Prof. Samy Ali Hussein Aziza :: Publications:

Ulcerative Colitis (UC) is one of the major inflammatory Bowel Syndrome which shows incremental incidence worldwide, with particular occurrence in North America and Middle East. In the present study, the potential protective and curative effects and the molecular mechanisms of Omega-3 polyunsaturated fatty acids (ω-3PUFAs) in rat model of acetic acid-induced UC were investigated. Forty male albino rats were divided into five equal groups. Group I: (Control group) rats received no drugs. Group II: (Early UC-induced group) rats received 2 ml (3% v/v) glacial acetic acid intra-colonially at 21th day of experiment and sacrificed 3 days later.
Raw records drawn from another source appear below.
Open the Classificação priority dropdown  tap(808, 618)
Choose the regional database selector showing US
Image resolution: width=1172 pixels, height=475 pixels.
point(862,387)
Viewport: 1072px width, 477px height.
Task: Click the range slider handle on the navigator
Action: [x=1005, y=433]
Group III: (Early UC+ ω-3PUFAs protected group) rats received Omega-3 (300 mg/kg body weight/day) orally for 21 days prior to glacial acetic acid administration and sacrificed 3 days later. Group IV: (Late UC-induced group) rats received glacial acetic acid similar to group II for 3 successive days and sacrificed after 21 days. Group V: (Late UC+ ω-3PUFAs treated group) rats first administered with glacial acetic acid then after 3 days ω-3PUFAs was administered for 21 days. The results showed significant increase in L-malondialdehyde (L-MDA) and myeloperoxidase (MOP) activity with marked decrease in reduced glutathione (GSH) and catalase (CAT) activity in colon tissue of UC-induced rats as compared with control group. However, a significant depletion of colon tissue L-MDA, MOP activity and obvious increase in GSH concentration and CAT activity were observed after ω-3PUFAs administration compared to UC-non treated group. Additionally, a significant up-regulation of mRNA gene expression levels of interleukin-1β (IL-1β), Caspase-3 and down-regulation in B cell lymphoma-2 (Bcl-2) were observed in colon tissue of UC-induced rats. However, the expression levels of IL-1β and Caspase-3 were down-regulated, and Bcl-2 was up-regulated after administration of ω-3PUFAs. These results suggest that, ω-3PUFAs protect rats’ colonic mucosa against acetic acid-induced UC as evidenced by histopathological studies and may be effective in enhances the healing of UC via anti-inflammatory and anti-apoptotic activities and regenerating endogenous antioxidant mechanism.